Archive for October, 2006

Color Lesson 3: Create a Color Palette with Fabric

yellow/violet color journal page

Now that you are training your eye to see color more observantly and have started keeping a color journal, you’re ready to start creating color palettes with your fabric.

  1. Select one of the magazine photos with colors you absolutely love and can’t wait to work with.
  2. Identify the major colors in that photo.
  3. Go to your stash, and select the fabrics that most closely match those in the photo. You’ll need to audition several fabrics before you get a close color match, so don’t be discouraged if this takes a while.
  4. Cut fabric swatches for each color in the photo and glue them down to a page in your journal. How do those colors look together? Do they look as stunning as in the photo? If not, ask yourself why? Are your colors lighter, darker, less intense? Try again to match closely the colors in the photo.

Extra Credit: Try variations on single swatches of fabric for each color in your palette. Look for a fabric in your stash that has all the colors from that photo. Or create a more complex and rich color palette by selecting multiple fabrics for each color in the photo, with a wider range of values, from light to dark.

You’ve just experimented with color without committing to a quilt yet! Who wants to spend all that time cutting, piecing and quilting to find out afterwards you really didn’t like those colors after all? Life is way too short!

Now you can decide if you enjoy these colors enough to use them in an entire quilt, if you want to tweak the colors a bit more in your journal, or if it’s time to move on to another color palette.

Color Lesson 2: Keeping a Color Journal

Sunflower farm journal page

Most people have their own intuitive color style, but simply aren’t comfortable or confident using their own preferences in a quilt. Starting today, you are going to look at color differently, more observantly. By recording your likes, dislikes, and color observations, you are coming one step closer to recognizing your own personal color “style” or palette.

Next time you’re admiring a beautiful painting/quilt/photograph/rug (or whatever piece you’re admiring), stop and notice the colors. Really take a moment to ask yourself why you like that floral arrangement.

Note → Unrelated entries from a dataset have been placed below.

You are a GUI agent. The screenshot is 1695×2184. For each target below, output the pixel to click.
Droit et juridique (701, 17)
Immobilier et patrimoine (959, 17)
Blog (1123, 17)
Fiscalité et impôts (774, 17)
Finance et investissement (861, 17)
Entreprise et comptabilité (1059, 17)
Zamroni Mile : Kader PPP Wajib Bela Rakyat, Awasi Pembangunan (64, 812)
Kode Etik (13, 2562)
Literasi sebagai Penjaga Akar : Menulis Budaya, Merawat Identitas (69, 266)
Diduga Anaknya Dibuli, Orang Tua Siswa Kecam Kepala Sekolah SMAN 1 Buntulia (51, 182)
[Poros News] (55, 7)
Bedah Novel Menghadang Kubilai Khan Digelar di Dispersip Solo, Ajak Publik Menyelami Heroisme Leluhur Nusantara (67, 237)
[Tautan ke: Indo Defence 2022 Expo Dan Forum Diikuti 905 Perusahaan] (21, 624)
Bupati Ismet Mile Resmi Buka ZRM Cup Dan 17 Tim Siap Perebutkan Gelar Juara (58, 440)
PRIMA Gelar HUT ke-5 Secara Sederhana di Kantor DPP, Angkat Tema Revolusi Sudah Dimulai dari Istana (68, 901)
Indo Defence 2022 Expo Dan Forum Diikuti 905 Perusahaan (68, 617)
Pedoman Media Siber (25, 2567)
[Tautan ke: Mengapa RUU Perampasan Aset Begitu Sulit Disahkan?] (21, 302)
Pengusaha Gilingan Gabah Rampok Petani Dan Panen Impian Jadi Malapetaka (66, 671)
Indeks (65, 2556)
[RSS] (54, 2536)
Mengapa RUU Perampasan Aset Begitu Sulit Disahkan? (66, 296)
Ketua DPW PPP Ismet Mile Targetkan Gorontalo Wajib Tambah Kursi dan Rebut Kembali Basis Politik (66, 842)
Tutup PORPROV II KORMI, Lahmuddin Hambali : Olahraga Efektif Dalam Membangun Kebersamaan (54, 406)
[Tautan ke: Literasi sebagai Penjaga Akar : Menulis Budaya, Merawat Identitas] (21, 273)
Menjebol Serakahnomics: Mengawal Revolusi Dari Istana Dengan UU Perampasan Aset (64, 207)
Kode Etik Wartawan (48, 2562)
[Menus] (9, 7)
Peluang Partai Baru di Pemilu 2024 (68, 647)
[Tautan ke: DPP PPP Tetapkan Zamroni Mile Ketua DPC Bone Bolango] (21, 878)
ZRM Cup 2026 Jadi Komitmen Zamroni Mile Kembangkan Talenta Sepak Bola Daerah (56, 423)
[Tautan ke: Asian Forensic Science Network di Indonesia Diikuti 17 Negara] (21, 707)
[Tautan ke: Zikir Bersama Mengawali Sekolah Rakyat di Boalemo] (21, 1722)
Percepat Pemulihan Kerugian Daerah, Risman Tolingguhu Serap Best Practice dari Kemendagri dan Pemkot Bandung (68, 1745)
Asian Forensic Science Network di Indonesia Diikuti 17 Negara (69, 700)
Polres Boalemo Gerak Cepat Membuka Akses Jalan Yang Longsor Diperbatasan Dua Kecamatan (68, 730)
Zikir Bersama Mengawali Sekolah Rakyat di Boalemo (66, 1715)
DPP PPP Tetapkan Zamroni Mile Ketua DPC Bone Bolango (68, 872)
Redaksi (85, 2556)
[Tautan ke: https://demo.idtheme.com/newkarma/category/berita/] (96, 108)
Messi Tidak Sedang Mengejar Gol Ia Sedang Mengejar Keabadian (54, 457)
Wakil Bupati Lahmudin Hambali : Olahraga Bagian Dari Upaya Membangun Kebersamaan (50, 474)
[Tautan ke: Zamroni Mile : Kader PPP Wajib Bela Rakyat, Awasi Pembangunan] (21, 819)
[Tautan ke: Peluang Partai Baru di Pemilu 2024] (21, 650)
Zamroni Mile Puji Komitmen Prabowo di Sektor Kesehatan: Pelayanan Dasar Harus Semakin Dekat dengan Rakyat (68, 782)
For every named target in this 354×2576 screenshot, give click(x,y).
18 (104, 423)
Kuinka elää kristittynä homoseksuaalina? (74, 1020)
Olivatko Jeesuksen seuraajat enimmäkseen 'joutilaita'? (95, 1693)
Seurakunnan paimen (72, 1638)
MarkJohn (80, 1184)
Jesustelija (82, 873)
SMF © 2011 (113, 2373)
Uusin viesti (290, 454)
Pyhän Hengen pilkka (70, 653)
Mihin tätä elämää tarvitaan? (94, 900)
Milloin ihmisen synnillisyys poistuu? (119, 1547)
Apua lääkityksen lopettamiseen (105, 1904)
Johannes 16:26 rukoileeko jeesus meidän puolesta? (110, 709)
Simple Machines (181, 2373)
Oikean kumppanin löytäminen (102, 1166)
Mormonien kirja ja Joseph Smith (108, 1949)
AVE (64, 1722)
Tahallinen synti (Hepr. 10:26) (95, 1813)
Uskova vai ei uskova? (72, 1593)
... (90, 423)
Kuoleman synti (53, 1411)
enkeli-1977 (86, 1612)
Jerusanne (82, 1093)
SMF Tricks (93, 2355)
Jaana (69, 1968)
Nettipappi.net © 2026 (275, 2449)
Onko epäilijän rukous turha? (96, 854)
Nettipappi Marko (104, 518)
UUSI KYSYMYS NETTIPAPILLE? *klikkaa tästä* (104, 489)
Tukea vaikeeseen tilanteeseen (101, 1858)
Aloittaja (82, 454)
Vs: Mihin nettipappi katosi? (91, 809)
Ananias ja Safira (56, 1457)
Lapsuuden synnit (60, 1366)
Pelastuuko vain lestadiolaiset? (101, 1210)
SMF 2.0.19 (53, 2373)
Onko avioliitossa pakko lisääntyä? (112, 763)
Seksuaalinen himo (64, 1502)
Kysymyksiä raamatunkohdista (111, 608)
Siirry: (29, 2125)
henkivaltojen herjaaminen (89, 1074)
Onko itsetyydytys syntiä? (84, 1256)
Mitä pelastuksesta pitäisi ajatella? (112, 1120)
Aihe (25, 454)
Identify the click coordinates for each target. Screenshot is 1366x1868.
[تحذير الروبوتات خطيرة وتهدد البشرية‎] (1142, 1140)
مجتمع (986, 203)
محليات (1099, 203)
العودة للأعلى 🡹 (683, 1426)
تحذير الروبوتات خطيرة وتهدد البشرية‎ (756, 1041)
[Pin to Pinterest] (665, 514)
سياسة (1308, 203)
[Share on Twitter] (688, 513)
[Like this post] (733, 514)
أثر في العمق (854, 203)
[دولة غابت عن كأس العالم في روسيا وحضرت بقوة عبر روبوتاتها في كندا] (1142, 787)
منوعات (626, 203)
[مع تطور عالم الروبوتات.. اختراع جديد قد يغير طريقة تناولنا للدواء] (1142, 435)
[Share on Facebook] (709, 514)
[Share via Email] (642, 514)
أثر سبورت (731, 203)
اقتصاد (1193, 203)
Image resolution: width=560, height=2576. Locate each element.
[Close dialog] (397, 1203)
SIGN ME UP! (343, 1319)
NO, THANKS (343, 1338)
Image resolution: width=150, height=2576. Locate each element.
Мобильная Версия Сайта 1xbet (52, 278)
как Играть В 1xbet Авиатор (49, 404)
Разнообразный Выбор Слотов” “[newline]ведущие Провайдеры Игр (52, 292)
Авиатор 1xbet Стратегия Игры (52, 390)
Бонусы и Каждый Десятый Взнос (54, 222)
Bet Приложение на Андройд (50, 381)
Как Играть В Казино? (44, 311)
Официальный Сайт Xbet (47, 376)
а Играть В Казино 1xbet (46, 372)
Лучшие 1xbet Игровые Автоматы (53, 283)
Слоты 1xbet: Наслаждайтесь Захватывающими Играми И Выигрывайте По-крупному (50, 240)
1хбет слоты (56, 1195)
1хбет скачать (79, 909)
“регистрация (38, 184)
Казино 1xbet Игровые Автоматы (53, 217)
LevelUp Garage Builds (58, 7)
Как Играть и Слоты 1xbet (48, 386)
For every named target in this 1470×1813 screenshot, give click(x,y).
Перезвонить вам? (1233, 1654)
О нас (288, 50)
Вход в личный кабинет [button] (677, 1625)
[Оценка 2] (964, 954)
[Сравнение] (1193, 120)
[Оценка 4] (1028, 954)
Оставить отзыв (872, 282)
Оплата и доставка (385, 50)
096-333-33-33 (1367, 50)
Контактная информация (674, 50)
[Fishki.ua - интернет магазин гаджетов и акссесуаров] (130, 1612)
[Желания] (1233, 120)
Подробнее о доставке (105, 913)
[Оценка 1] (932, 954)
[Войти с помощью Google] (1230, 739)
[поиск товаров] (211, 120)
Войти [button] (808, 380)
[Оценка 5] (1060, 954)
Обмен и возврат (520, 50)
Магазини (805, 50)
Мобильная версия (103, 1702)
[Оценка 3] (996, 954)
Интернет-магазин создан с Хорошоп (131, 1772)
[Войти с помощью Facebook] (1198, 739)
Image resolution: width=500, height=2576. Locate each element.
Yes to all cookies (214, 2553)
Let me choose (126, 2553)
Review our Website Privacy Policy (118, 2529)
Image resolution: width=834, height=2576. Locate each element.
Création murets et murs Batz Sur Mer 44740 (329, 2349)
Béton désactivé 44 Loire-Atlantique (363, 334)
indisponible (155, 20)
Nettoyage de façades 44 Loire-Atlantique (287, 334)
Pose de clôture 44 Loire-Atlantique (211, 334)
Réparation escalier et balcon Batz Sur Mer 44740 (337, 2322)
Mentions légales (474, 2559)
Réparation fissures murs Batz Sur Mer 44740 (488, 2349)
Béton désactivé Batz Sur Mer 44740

Take a photograph of the flowers in your garden, your favorite coffee mug, or whatever offers up a striking color palette in your eyes, and paste that photo in your journal.

Floral Page from Color Journal

Go through your magazines and cut out the pages that have color combinations you love. Add photographs of your favorite quilts. Look at nature and observe the color combinations. Have you ever noticed that in nature green is a neutral? It goes with everything from orange daylillies to red berries, to blue larkspur to the yellow of lemons. After visiting botanical gardens, hiking on wilderness trails and taking photos on those excursions, I added those photos to my color journal and was amazed at the endless variations of green and combinations with other colors. As you become more observant, you’ll notice that each season has its own color palette, and you can capture nature’s glorious colors in your journal!

This week, be a color detective. Notice colors and color combinations, and start filling up that journal. Don’t feel like it has to be a work of art. It’s a place for you to experiment with color without committing to a quilt yet. Have fun and get busy with that glue stick!

Color Lesson 1: Assembling Your Color Kit

color kit

The best way to approach anything new is by taking small steps. So for your first lesson, you are going to outfit yourself with a Color Kit. That’s it. Don’t worry about what you’re going to do with it. Just gather the supplies. And you thought this was going to be tough, didn’t you? Don’t forget I want your comments to make these lessons great.

Your Color Kit needs:

Blank, large journal (from Wal-Mart or Michael’s)
Colored pencils
Tape
Glue or Glue Stick
Magazines
Camera (digital or Polaroid)

This isn’t meant to be expensive. If there’s an item you don’t have on the list, just pick it up when you can. Don’t stress out about not having everything.